Data listing:

* * * * * * *

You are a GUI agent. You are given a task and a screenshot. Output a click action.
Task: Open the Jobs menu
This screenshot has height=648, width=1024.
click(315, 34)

* * * * * * *

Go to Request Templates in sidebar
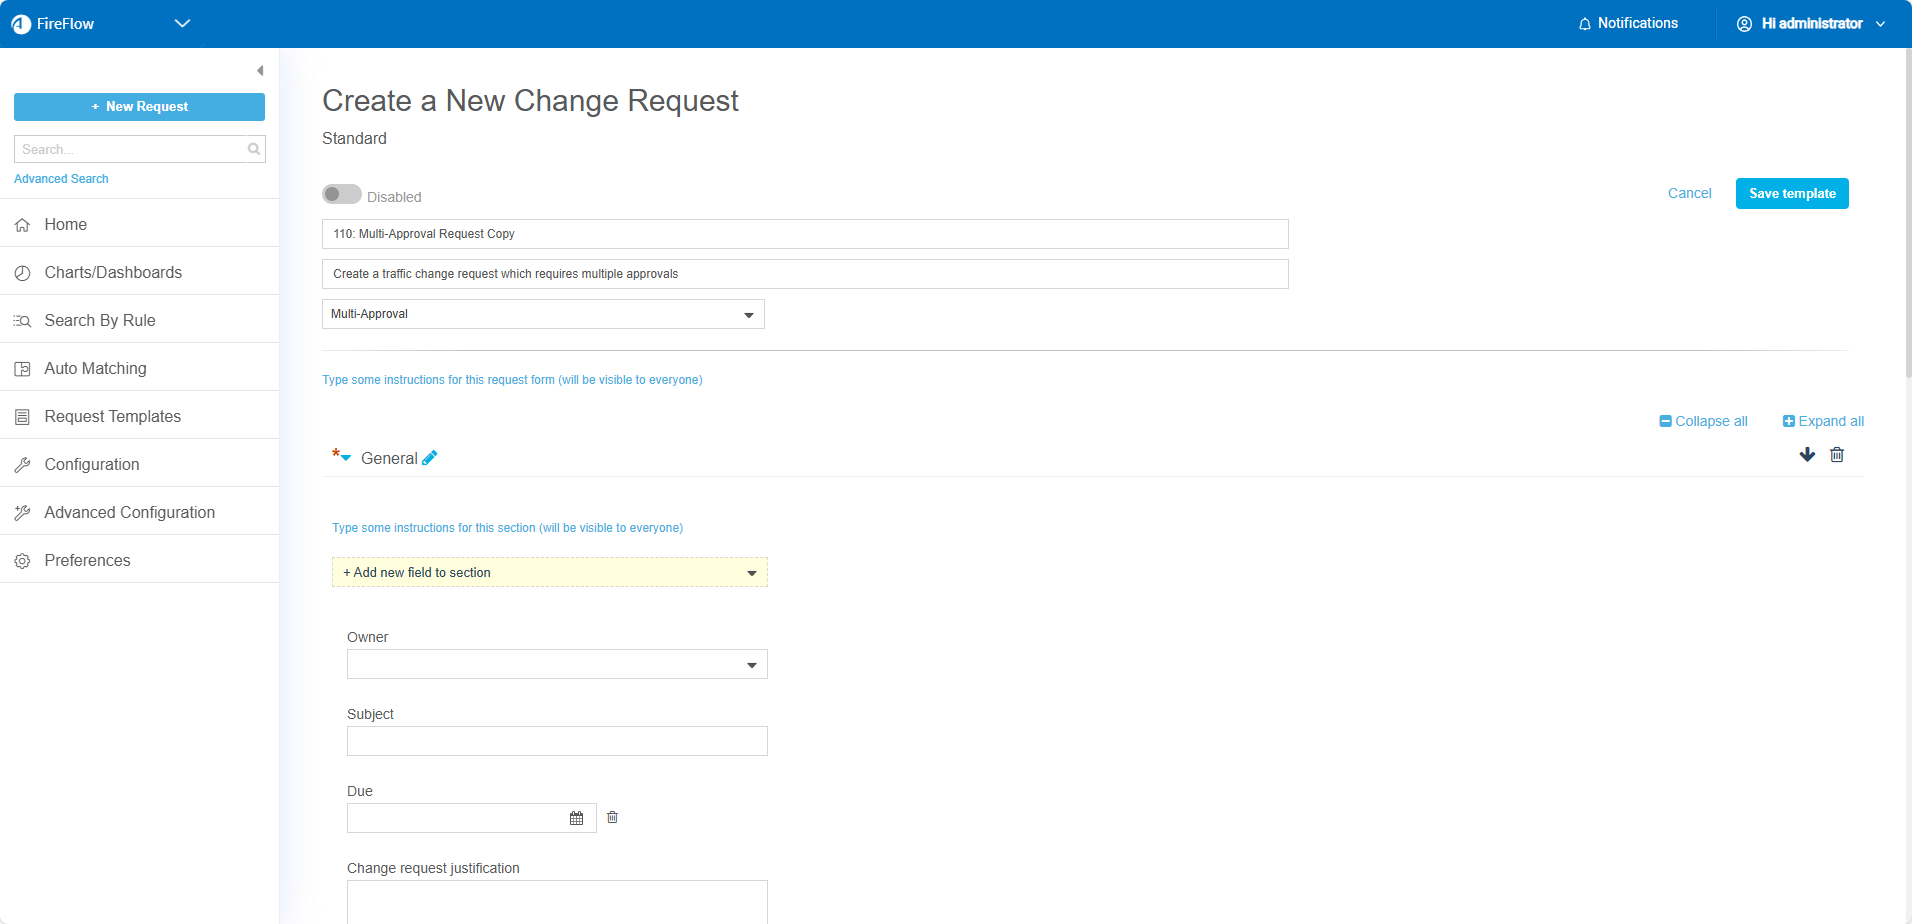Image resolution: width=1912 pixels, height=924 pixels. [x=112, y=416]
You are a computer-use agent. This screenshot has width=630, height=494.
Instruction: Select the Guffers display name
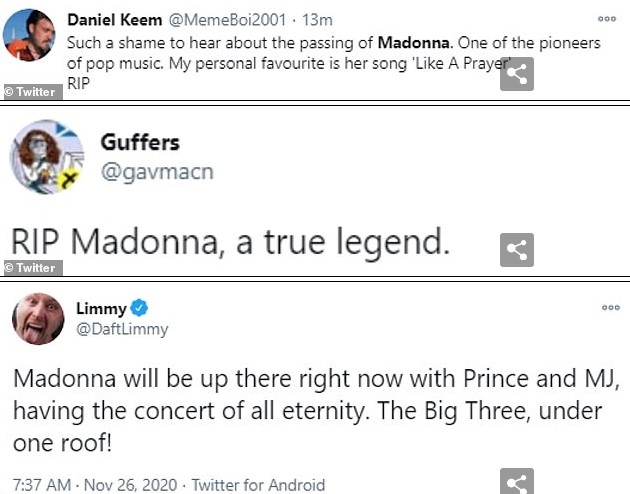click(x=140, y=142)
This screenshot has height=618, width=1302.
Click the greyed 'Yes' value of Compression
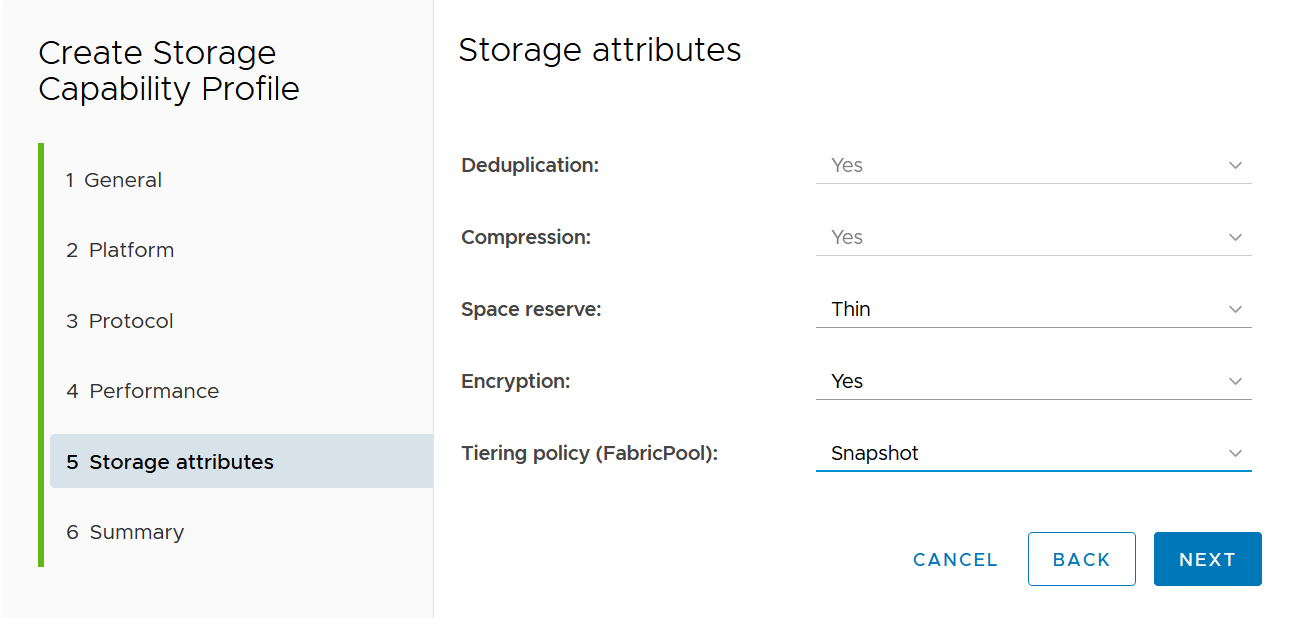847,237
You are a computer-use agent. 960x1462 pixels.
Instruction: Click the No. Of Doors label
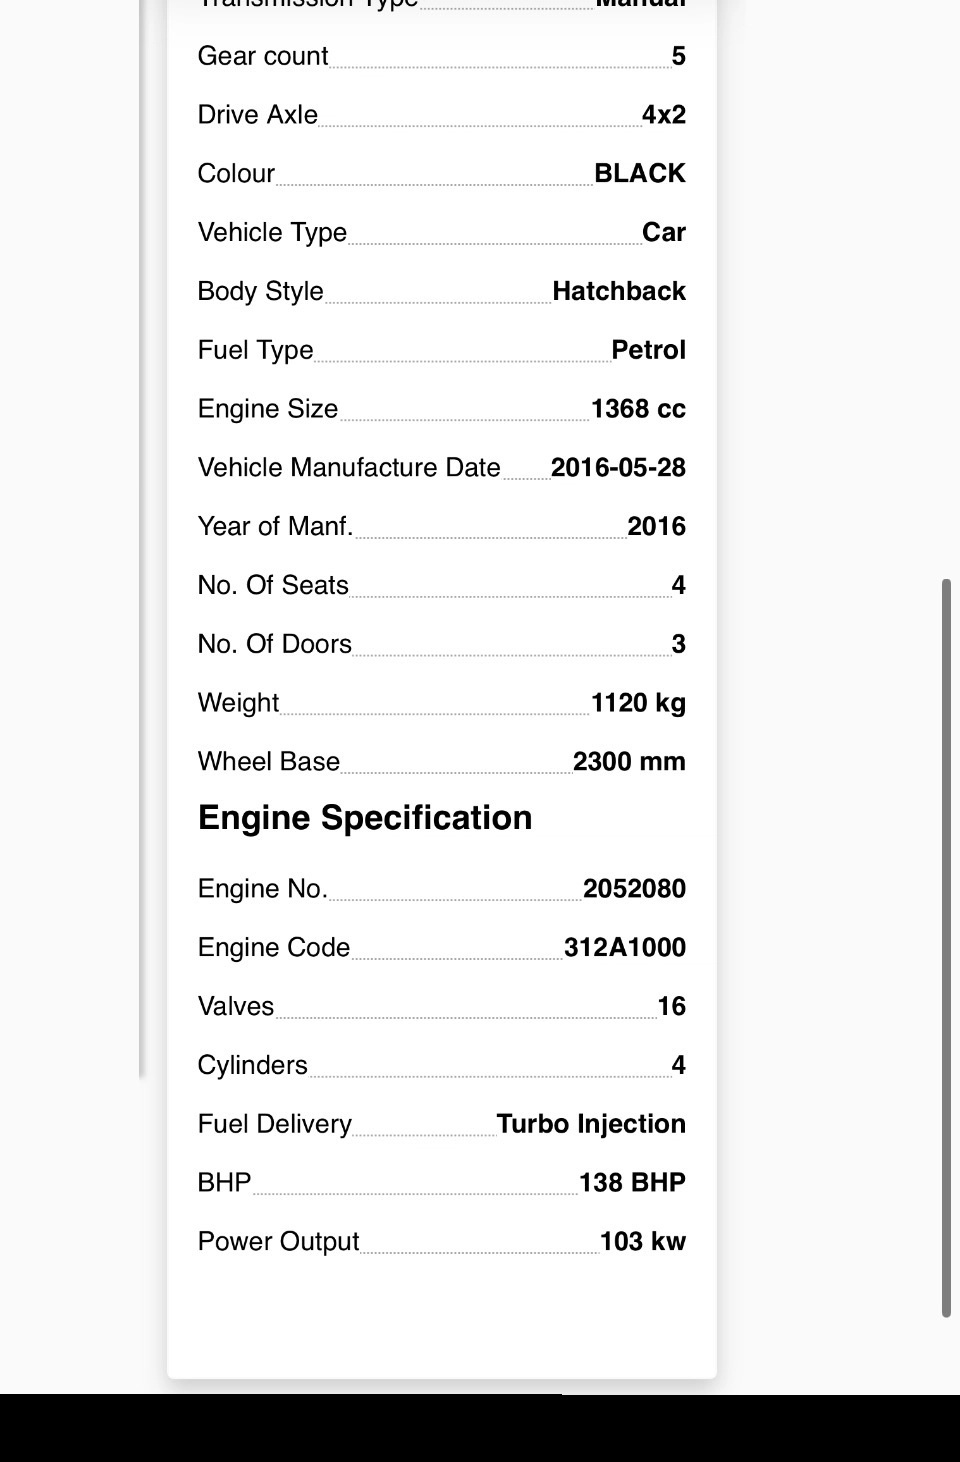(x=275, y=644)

* * * * * * *

What is being asked: Check each line of the data above for the word "agent" and say how many lines have it. Give the number alone.

Answer: 3